From the docs:
"Layers are lightweight objects (CALayer) that, though similar to views, are actually model objects assigned to views."
Lightweight for me excludes any heavy bitmap for content. I believed a CALayer is the "real" thing, while a UIView is just the wrapper around it. Every view has 3 CALayers in different trees (model, presentation, render). So no 3 bitmaps? Only one?
The term "lightweight" in reference to a CALayer comes from that piece of documentation originating on the Mac. As Joe points out, an NSView is a fairly complex UI element when compared to the iPhone's UIView. You can animate dozens of UIViews around the screen on even a resource-constrained mobile device, but NSViews put a lot more strain on the system as you start adding many of them to the screen. This is one of the things gained by the fresh start of UIKit over AppKit, because UIKit has had Core Animation from the beginning, and Apple had a chance to learn from what worked and what didn't in AppKit.
In comparison, a CALayer adds very little to the underlying GPU-based bitmapped rectangular texture that it is drawing, so they don't add a lot of overhead. On an iPhone, this isn't very different from a UIView, because a UIView is then just a lightweight wrapper around a CALayer.

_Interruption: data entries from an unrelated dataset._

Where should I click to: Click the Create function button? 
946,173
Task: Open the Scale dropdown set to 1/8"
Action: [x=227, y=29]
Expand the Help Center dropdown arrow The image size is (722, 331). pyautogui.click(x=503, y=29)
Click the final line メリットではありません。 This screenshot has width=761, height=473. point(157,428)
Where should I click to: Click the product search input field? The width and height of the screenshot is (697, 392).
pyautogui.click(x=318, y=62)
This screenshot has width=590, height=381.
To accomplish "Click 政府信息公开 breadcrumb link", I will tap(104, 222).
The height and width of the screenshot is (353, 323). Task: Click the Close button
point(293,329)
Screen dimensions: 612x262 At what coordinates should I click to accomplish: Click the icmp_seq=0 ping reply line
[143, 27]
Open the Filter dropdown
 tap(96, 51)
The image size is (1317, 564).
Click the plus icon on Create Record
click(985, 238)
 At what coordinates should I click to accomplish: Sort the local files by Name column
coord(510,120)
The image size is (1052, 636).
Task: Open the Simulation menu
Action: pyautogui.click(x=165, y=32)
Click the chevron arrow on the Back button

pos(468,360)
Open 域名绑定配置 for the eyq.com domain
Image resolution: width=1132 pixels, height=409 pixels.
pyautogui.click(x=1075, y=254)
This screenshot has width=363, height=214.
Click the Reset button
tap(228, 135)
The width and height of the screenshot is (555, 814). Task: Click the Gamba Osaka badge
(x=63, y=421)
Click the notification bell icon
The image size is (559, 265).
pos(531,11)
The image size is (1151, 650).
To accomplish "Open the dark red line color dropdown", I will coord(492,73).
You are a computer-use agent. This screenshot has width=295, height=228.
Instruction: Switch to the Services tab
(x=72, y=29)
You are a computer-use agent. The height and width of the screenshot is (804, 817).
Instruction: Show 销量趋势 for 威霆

I'm going to disagree with Count Chocula on this, and say that a CALayer does appear to wrap a bitmapped texture on the GPU. Yes, you can specify custom Quartz drawing to make up the layer's content, but that drawing only takes place when necessary. Once the content in a layer is drawn, it does not need to be redrawn for the layer to be moved or otherwise animated around. If you apply a transform to a layer, you'll see it get pixelated as you zoom in, a sign that it is not dealing with vector graphics.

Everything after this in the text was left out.